WORK ITEM:
Take the entries that follow and return exactly the lines from the one holding "Le Fribourg #30 (238, 1655)" through the one holding "50% Perusahaan Lakukan", both included. Nothing else is needed.

EXERCISE DATA:

* * *

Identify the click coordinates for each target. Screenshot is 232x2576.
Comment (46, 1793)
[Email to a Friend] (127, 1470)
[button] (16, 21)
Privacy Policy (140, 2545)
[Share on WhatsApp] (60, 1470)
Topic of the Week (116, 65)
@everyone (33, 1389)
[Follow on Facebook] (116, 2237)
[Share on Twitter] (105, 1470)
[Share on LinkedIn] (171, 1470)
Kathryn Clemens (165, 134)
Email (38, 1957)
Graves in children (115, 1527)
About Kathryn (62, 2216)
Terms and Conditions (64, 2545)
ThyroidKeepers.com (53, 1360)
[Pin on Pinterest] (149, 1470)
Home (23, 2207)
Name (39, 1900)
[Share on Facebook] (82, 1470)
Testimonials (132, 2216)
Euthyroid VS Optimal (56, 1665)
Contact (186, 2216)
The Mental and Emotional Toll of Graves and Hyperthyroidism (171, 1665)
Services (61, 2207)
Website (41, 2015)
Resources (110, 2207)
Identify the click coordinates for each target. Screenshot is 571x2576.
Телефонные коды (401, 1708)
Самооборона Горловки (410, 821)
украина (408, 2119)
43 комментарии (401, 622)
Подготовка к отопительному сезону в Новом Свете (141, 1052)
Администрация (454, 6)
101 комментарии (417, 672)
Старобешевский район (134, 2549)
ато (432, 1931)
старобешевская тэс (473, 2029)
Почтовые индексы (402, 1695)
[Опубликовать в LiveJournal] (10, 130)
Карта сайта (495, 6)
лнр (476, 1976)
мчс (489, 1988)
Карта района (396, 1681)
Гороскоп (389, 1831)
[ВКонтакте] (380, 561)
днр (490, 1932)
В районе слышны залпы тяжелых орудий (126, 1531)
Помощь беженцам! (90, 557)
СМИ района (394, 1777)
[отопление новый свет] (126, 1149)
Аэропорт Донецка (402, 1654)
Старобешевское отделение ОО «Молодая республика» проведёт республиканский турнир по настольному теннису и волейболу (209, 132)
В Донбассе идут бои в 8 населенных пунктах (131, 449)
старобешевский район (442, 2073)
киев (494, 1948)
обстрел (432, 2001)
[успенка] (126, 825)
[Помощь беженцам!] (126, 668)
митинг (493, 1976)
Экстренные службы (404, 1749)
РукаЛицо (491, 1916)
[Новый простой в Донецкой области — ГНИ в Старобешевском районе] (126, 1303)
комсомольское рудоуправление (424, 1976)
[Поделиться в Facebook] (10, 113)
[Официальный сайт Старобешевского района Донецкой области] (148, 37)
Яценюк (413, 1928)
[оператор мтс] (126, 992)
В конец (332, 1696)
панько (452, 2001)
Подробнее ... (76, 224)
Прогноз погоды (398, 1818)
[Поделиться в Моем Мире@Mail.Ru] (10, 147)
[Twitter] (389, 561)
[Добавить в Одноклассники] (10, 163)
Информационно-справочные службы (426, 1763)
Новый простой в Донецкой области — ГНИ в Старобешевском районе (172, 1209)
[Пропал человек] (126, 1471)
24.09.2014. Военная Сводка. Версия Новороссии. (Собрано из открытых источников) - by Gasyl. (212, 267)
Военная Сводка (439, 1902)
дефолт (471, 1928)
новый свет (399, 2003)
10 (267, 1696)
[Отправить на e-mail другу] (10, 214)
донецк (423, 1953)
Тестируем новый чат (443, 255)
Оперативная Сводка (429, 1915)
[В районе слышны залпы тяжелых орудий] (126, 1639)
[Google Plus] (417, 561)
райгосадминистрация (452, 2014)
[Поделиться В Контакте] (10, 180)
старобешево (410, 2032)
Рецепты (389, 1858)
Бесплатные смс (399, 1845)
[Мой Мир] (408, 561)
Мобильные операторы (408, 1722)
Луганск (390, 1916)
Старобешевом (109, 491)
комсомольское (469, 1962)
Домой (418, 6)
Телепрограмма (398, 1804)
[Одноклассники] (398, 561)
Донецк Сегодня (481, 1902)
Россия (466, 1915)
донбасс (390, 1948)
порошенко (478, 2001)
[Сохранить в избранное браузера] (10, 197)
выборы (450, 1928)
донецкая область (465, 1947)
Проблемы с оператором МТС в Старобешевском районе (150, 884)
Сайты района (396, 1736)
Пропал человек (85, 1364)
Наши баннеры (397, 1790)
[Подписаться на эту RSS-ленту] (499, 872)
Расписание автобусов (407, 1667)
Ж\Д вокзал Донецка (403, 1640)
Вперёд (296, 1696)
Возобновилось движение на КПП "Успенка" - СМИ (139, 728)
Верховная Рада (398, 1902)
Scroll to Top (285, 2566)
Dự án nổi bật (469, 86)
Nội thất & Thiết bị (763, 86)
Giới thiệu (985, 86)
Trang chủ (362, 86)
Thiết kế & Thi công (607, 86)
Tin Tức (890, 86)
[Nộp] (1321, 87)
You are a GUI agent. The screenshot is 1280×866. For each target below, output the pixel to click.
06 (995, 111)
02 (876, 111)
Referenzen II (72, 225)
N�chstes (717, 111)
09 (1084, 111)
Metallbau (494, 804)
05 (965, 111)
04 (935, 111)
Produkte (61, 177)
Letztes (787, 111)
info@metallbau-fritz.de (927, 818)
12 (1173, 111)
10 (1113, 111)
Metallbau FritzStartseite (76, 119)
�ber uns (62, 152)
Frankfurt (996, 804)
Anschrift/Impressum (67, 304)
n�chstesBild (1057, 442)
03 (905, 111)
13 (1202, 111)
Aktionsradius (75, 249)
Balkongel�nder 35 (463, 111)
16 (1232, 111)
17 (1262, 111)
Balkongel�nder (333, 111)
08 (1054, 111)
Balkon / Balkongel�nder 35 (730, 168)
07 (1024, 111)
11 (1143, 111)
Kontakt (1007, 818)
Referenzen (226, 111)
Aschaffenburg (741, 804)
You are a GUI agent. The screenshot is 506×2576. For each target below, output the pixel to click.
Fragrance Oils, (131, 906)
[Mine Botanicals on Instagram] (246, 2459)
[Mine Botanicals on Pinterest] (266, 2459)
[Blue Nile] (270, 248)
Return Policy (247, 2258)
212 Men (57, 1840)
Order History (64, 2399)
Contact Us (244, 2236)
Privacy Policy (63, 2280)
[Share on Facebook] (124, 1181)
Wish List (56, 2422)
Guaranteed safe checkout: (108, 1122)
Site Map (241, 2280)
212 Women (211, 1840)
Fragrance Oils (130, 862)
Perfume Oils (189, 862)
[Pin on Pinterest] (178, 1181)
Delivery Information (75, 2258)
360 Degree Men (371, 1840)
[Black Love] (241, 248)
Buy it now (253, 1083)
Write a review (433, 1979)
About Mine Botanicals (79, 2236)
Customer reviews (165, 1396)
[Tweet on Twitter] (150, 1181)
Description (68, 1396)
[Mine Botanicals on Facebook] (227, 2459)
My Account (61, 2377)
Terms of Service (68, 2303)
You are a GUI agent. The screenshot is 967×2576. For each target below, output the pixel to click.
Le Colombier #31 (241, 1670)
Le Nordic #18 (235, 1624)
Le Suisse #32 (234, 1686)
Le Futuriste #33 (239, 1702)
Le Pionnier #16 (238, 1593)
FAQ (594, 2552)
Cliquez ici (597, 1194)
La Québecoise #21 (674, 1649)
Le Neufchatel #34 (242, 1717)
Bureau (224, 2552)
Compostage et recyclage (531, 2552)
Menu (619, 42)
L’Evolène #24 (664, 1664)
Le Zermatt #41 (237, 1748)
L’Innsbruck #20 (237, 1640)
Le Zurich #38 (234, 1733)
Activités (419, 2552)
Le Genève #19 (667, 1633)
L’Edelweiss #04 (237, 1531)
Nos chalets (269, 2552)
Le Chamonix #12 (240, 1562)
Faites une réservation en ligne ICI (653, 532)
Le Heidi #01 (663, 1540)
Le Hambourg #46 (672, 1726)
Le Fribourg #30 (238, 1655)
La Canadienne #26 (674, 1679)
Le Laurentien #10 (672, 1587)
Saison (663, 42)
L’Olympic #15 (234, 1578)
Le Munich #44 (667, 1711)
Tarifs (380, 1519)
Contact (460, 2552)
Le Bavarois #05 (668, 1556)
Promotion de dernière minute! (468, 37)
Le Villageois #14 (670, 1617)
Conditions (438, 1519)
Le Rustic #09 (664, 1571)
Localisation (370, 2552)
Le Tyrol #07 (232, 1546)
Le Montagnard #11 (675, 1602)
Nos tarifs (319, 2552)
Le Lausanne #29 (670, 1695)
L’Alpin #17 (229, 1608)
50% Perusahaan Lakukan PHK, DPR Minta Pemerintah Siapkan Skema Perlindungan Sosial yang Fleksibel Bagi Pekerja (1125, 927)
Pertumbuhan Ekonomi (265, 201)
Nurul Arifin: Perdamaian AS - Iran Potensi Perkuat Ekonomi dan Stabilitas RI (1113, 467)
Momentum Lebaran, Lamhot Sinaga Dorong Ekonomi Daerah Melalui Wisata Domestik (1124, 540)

* * *

TASK RESULT:
Le Fribourg #30 (238, 1655)
La Canadienne #26 (674, 1679)
Le Laurentien #10 (672, 1587)
Saison (663, 42)
L’Olympic #15 (234, 1578)
Le Munich #44 (667, 1711)
Tarifs (380, 1519)
Contact (460, 2552)
Le Bavarois #05 (668, 1556)
Promotion de dernière minute! (468, 37)
Le Villageois #14 (670, 1617)
Conditions (438, 1519)
Le Rustic #09 (664, 1571)
Localisation (370, 2552)
Le Tyrol #07 (232, 1546)
Le Montagnard #11 (675, 1602)
Nos tarifs (319, 2552)
Le Lausanne #29 (670, 1695)
L’Alpin #17 (229, 1608)
50% Perusahaan Lakukan PHK, DPR Minta Pemerintah Siapkan Skema Perlindungan Sosial yang Fleksibel Bagi Pekerja (1125, 927)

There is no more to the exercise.